Tasks to perform
- A) In the SimpleHTTPServer bug report, what does the send_head() method use to set the Content-Length header?
- B) Extend the SimpleHTTPServer bug report past its final line.
[begin Passage]
Issue 1097597: SimpleHTTPServer sends wrong Content-Length header (original) (raw)

On Microsoft Windows, text files use \r\n for newline. The SimpleHTTPServer class's "send_head()" method opens files with "r" or "rb" mode depending on the MIME type. Files opened in "r" mode will have \r\n -> \n translation performed automatically, so the stream of bytes sent to the client will be smaller than the size of the file on disk.

Unfortunately, the send_head() method sets the Content-Length header using the file size on disk, without compensating for the \r\n -> \n translation.

I remedied this on my copy thusly:

  if mode == "r":
    content = f.read()
    contentLength = str(len(content))
    f.seek(0)
  else:
    contentLength = str(os.fstat(f.fileno())[6])
[end Passage]
[begin Records supplied]
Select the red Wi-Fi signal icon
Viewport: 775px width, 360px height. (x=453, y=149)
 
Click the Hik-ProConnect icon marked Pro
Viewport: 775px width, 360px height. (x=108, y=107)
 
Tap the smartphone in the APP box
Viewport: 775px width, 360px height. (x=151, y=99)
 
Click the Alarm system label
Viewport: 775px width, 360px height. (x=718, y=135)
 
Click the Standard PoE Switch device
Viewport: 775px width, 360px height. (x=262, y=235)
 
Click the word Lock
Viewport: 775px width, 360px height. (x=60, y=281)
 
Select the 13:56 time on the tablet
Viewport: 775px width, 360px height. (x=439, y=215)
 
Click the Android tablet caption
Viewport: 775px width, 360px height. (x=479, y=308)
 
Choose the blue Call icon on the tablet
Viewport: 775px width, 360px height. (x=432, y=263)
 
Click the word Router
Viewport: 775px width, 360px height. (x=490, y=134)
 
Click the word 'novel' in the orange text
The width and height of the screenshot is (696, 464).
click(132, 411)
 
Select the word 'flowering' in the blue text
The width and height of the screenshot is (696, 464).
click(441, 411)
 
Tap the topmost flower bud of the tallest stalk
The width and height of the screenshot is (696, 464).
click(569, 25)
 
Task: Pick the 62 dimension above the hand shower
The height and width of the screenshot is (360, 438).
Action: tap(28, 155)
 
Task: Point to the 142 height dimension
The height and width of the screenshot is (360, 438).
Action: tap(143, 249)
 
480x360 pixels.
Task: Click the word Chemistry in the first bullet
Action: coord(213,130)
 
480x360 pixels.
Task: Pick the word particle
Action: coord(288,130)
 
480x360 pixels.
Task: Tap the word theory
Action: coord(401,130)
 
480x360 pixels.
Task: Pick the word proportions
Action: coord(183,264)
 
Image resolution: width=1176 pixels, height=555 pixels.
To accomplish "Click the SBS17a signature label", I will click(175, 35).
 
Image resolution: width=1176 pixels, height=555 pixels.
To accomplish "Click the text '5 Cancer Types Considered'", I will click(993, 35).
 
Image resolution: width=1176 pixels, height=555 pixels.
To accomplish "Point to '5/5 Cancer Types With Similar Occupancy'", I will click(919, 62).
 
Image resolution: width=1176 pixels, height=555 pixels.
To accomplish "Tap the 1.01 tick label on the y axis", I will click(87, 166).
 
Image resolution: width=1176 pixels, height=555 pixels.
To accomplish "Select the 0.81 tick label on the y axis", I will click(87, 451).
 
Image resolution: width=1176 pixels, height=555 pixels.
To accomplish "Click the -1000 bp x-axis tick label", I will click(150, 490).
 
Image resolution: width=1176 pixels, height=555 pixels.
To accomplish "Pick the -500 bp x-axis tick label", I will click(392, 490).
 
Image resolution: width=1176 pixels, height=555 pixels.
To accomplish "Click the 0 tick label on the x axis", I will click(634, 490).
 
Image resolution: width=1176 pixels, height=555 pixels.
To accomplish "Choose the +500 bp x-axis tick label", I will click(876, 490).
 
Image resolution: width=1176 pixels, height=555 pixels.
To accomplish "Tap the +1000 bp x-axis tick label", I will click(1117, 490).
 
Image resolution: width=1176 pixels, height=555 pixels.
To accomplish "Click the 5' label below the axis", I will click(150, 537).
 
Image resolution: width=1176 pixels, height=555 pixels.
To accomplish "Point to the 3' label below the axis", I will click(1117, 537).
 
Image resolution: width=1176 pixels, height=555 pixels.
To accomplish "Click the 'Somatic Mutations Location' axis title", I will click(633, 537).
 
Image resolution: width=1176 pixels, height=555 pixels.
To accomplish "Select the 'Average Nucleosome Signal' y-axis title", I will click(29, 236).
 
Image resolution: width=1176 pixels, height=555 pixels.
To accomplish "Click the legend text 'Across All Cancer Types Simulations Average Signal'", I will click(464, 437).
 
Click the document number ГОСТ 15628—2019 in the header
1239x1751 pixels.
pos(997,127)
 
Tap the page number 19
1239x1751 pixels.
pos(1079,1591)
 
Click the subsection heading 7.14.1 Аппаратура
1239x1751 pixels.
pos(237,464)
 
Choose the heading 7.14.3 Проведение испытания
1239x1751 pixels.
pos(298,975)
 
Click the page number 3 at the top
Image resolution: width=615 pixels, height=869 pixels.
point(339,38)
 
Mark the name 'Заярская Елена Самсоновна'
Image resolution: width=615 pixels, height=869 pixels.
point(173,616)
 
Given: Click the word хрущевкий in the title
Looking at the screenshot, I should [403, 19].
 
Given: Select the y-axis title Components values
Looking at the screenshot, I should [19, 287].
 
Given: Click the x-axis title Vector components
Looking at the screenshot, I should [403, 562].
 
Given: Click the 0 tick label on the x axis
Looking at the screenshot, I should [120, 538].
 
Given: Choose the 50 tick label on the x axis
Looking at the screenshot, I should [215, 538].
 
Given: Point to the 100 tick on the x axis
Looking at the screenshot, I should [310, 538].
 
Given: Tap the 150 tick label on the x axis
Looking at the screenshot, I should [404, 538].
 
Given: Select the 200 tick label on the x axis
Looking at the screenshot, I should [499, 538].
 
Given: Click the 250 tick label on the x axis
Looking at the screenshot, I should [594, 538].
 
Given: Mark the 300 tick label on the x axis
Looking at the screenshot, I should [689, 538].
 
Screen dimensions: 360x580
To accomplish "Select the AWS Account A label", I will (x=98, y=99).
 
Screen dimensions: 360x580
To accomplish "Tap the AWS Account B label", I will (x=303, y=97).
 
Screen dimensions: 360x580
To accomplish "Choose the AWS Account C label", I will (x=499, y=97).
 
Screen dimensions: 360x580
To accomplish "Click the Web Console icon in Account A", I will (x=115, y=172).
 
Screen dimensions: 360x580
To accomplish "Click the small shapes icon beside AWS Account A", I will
[end Records supplied]
Answers by task
- A) It uses the file's size on disk, without compensating for the \r\n -> \n translation.

- B)
  self.send_header("Content-Length", contentLength)

This may not be as inefficient as it seems: the entire file was going to be read in anyway for the newline translation.

Hmmm. The code could be slightly simpler:

 if mode == "r":
    contentLength = len(f.read())
    f.seek(0)
  else:
    contentLength = os.fstat(f.fileno())[6]

  self.send_header("Content-Length",

str(contentLength))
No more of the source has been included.